• [Assignment]
Every record below should be printed exactly, except for the pictures.

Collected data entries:
◆ ◆ ◆

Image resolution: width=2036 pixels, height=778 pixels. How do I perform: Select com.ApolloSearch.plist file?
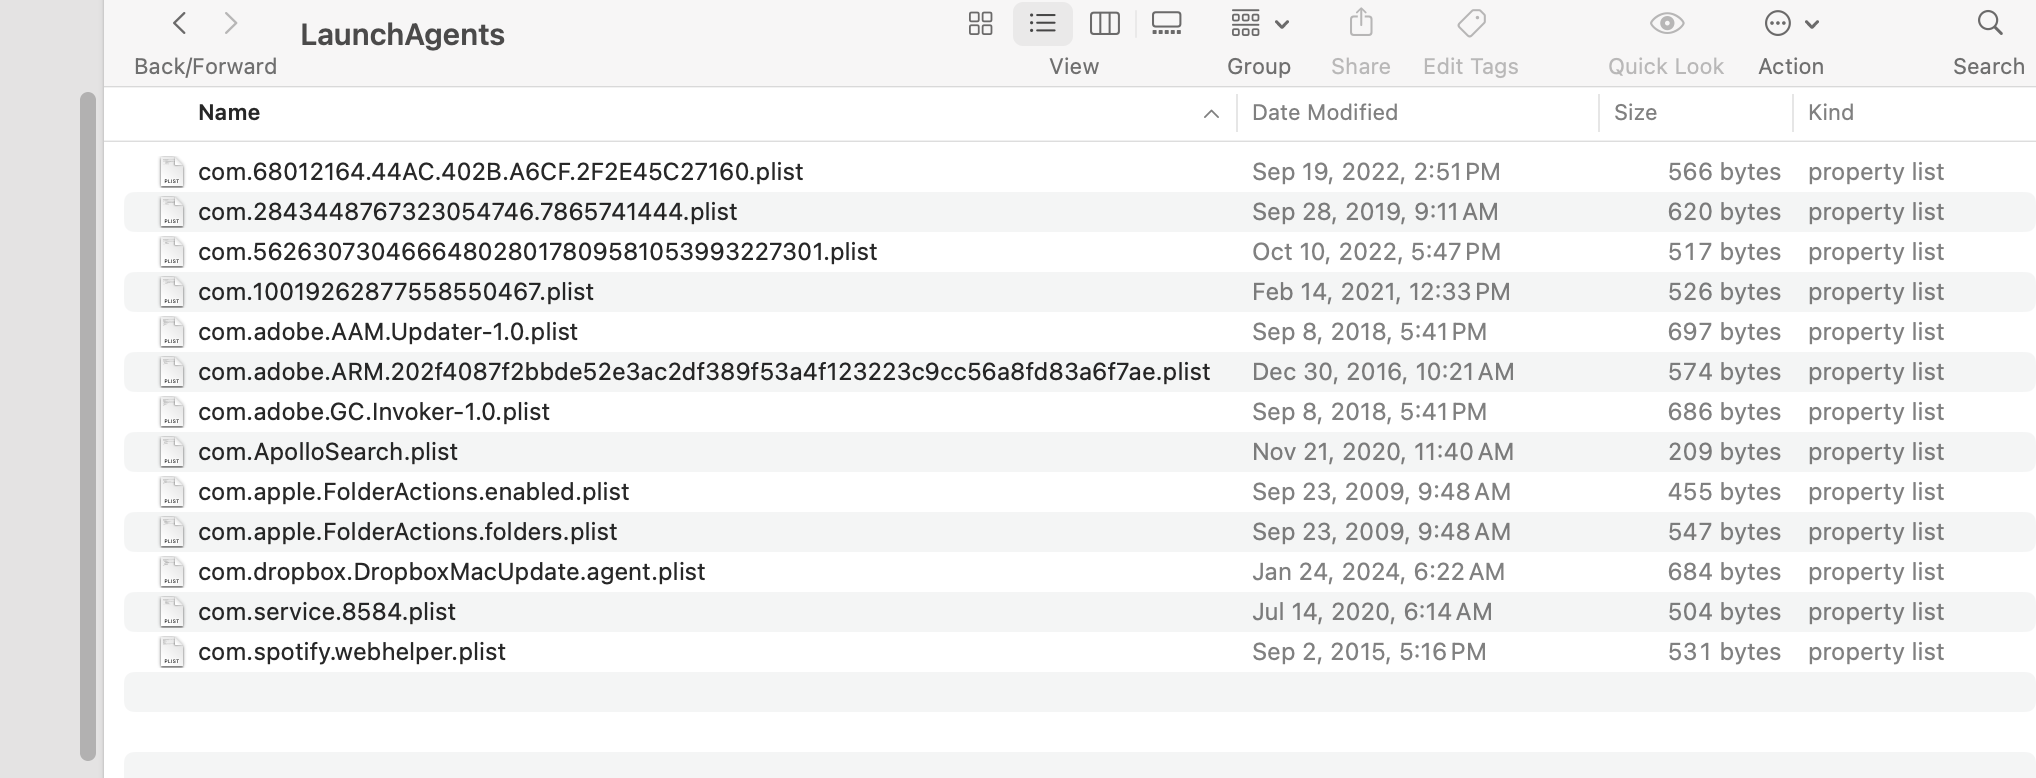[x=328, y=452]
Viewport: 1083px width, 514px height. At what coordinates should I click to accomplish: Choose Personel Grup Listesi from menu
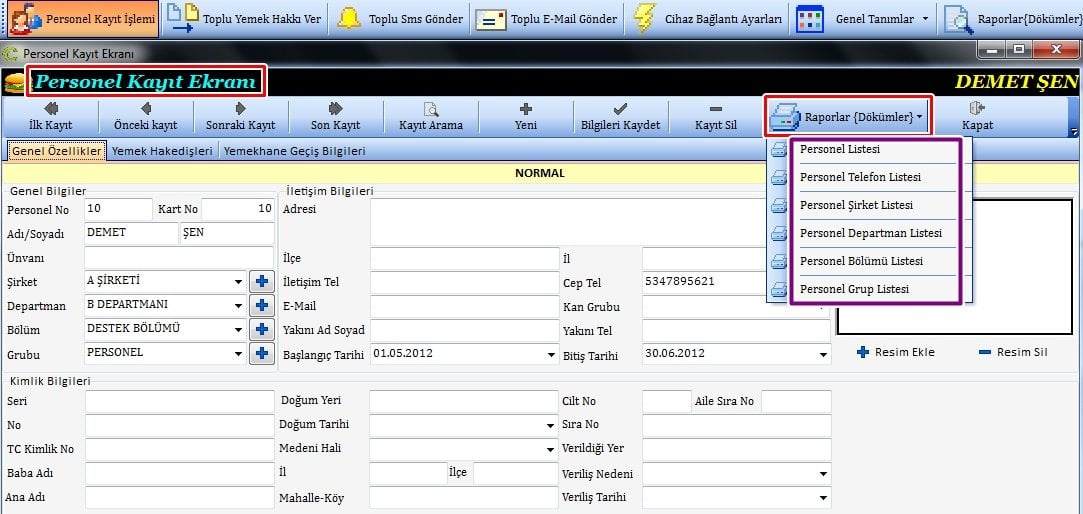(854, 289)
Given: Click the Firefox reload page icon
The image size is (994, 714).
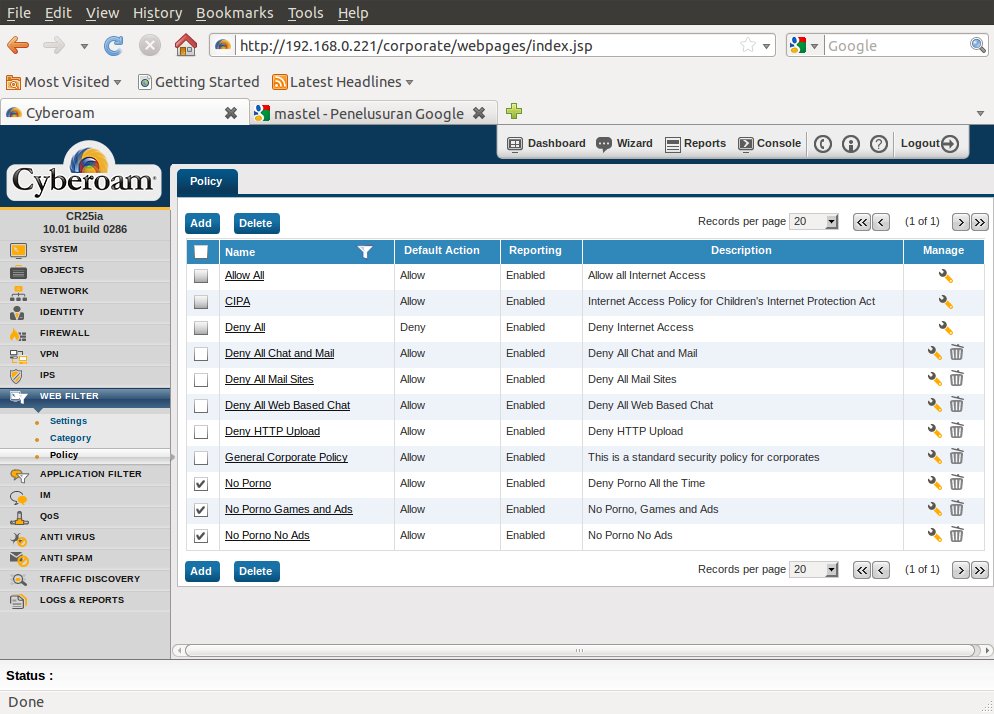Looking at the screenshot, I should click(x=114, y=45).
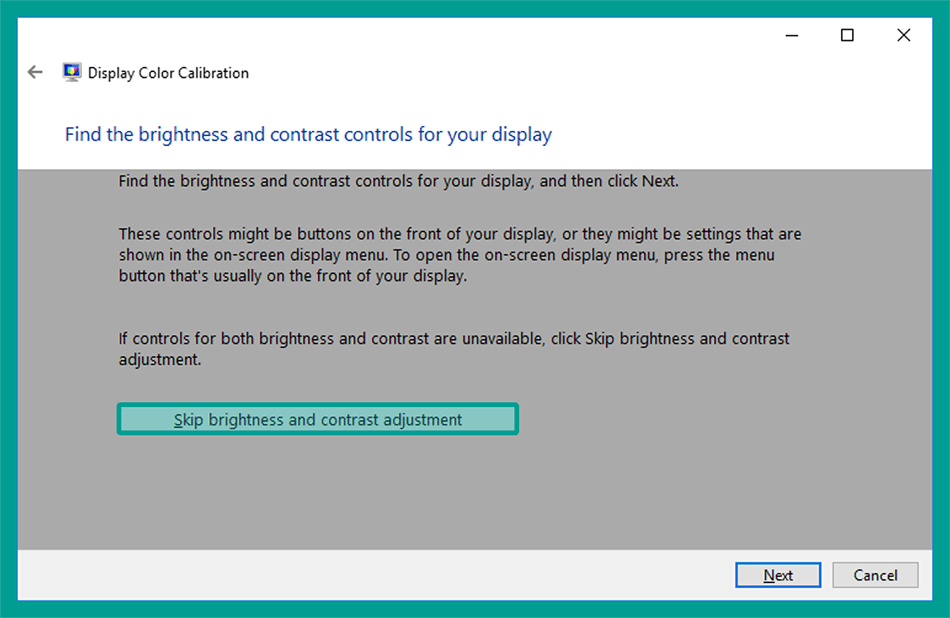Screen dimensions: 950x618
Task: Click the first instruction line mentioning Next
Action: [x=399, y=181]
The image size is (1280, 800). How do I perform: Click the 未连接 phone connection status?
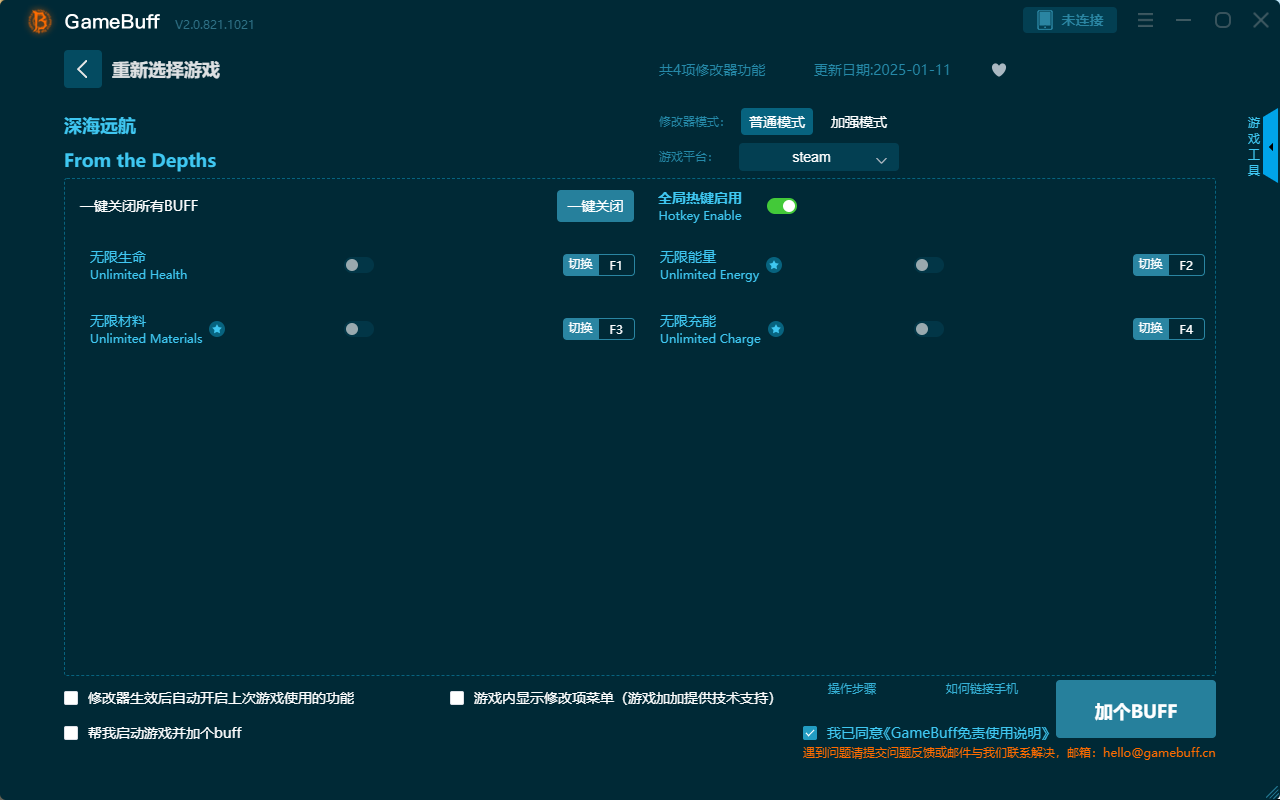[x=1069, y=19]
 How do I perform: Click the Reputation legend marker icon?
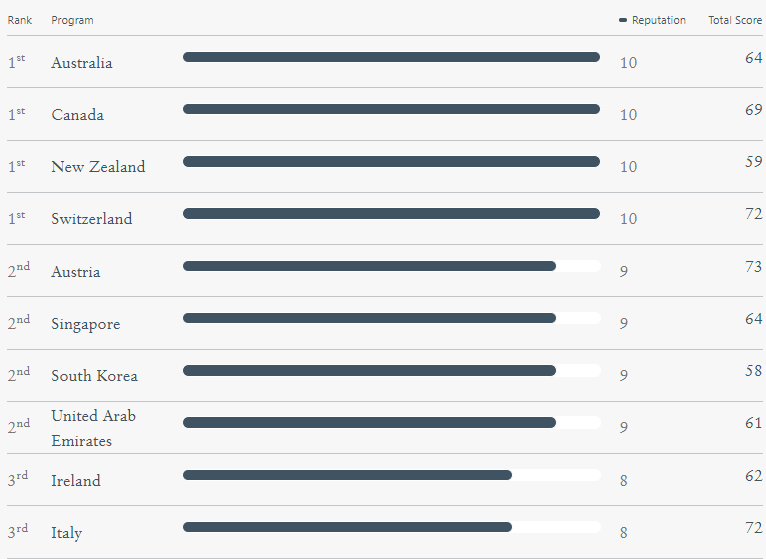pos(622,20)
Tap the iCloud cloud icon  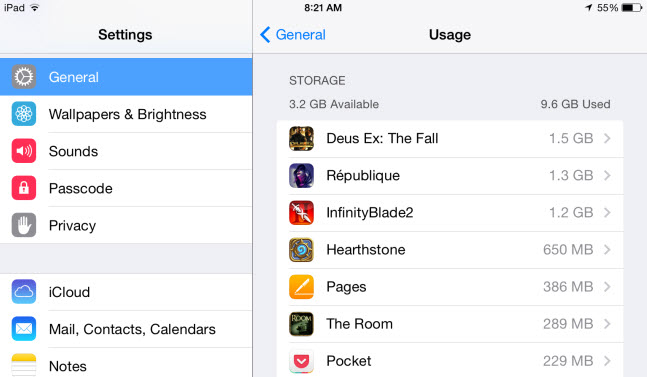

◆ ◆ ◆

• [Response below]
Image resolution: width=2036 pixels, height=778 pixels. How do I perform: Select com.ApolloSearch.plist file?
[x=328, y=452]
Viewport: 1083px width, 514px height. At what coordinates should I click to accomplish: Choose Personel Grup Listesi from menu
(854, 289)
Given: Click the Firefox reload page icon
The image size is (994, 714).
Looking at the screenshot, I should click(x=114, y=45).
Screen dimensions: 950x618
Task: Click the first instruction line mentioning Next
Action: [x=399, y=181]
The image size is (1280, 800). How do I perform: Click the 未连接 phone connection status?
[x=1069, y=19]
 How do I perform: Click the Reputation legend marker icon?
pos(622,20)
Tap the iCloud cloud icon  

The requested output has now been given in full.